The Company agreed that Marketer can market and sale certain Company products as defined in the Agreement. The Company agreed to pay
Marketer a sales commission of 15% of gross revenues, and to set aside 500,000 shares of Company common stock, as a bonus, once Marketer
achieves $2 million in gross revenues within the first year of the Agreement. In addition, the Company will issue 25,000 stock options
for each additional $1.0 million of gross revenues. As of September 30, 2022, the Marketer had not met any of its revenue targets and
no commissions or equity compensation was due.
On
December 5, 2008, the Company adopted an incentive compensation bonus plan to provide payments to key employees in the aggregated
amount of 10% of pre-tax earnings in excess of $3,000,000 after the end of each fiscal year to be distributed annually to employees.
As of September 30, 2022, the Company had not achieved annual pre-tax earnings in excess of $3,000,000.
On
December 5, 2008, the Company entered into an employment agreement with Van Thuy Tran, its Chief Executive Officer, providing for an
annual base salary of $150,000 and customary medical and other benefits. The agreement may be terminated by either party upon 30 days’

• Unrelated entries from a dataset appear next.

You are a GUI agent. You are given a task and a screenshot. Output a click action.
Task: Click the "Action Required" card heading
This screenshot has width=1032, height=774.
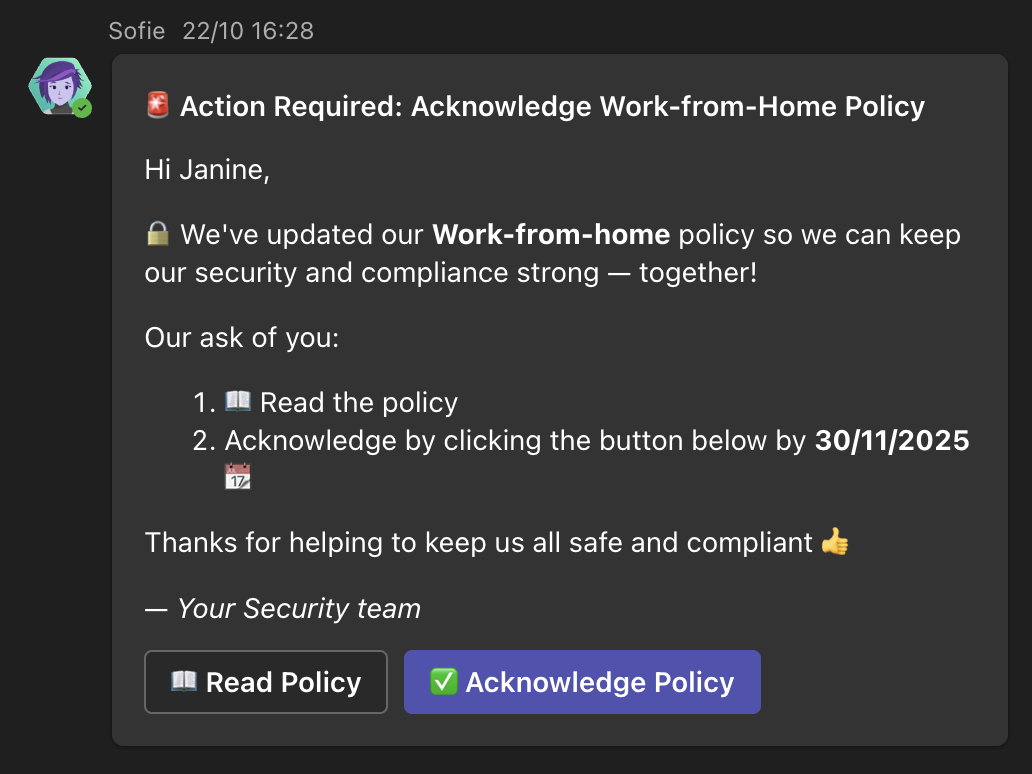tap(552, 106)
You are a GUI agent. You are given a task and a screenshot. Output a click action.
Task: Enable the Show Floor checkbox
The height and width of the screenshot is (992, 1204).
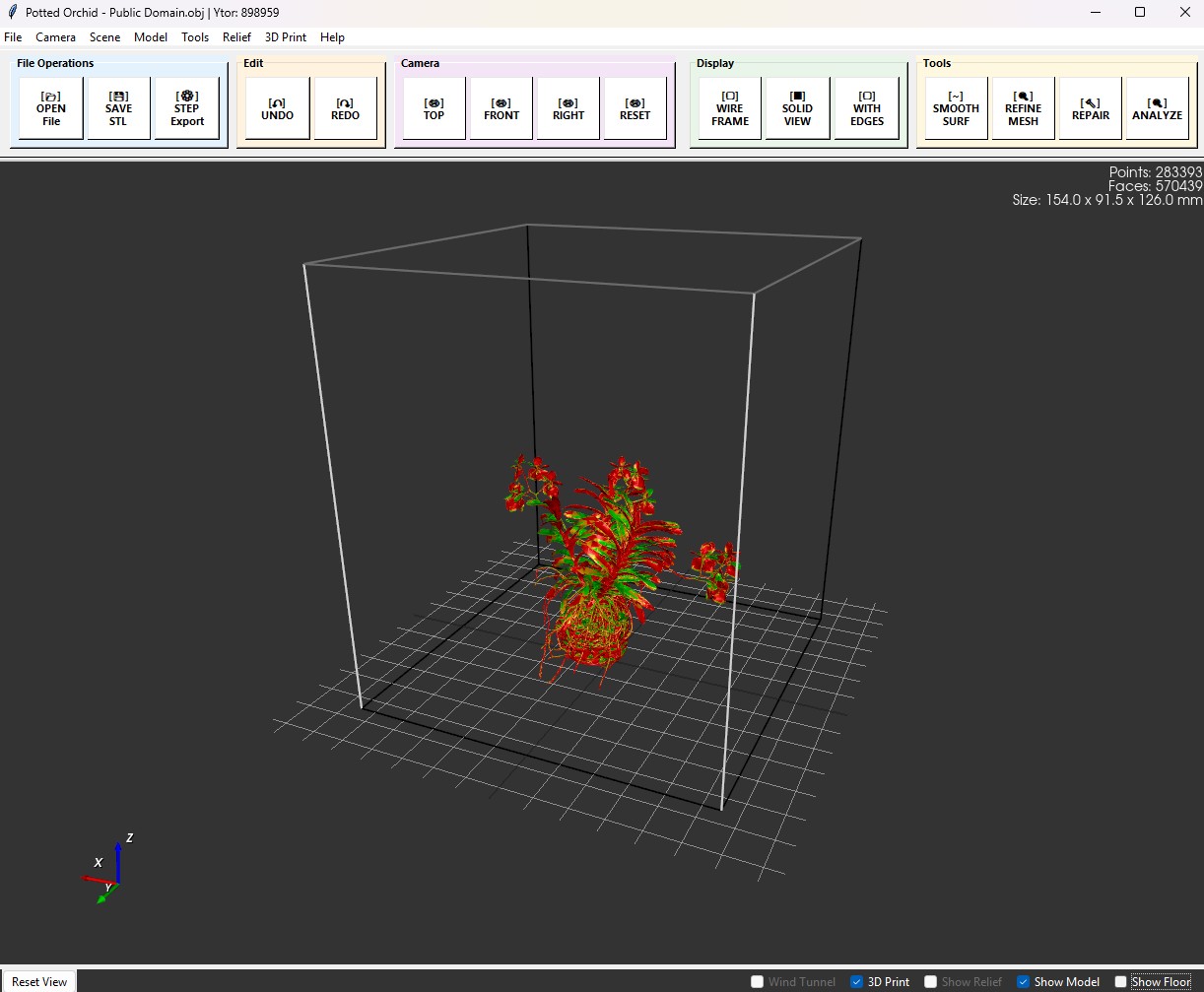[1120, 981]
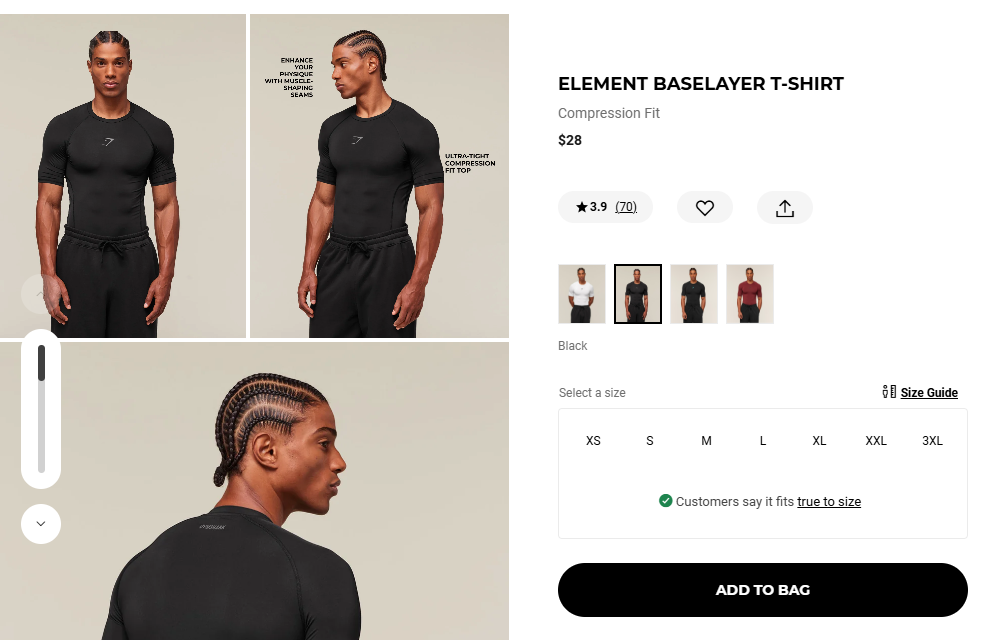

notice. In the event the Company terminates the agreement without cause, Ms. Tran will be entitled to $1,000,000 payable upon termination,
and she will be entitled to severance equal to 12 months compensation and benefits. The Company has also agreed to indemnify Ms. Tran
against any liability or damages incurred within the scope of her employment. During the three months ended September 30, 2022 and 2021,
salaries paid to Van Thuy Tran under this agreement totaled $38,000 and $38,000.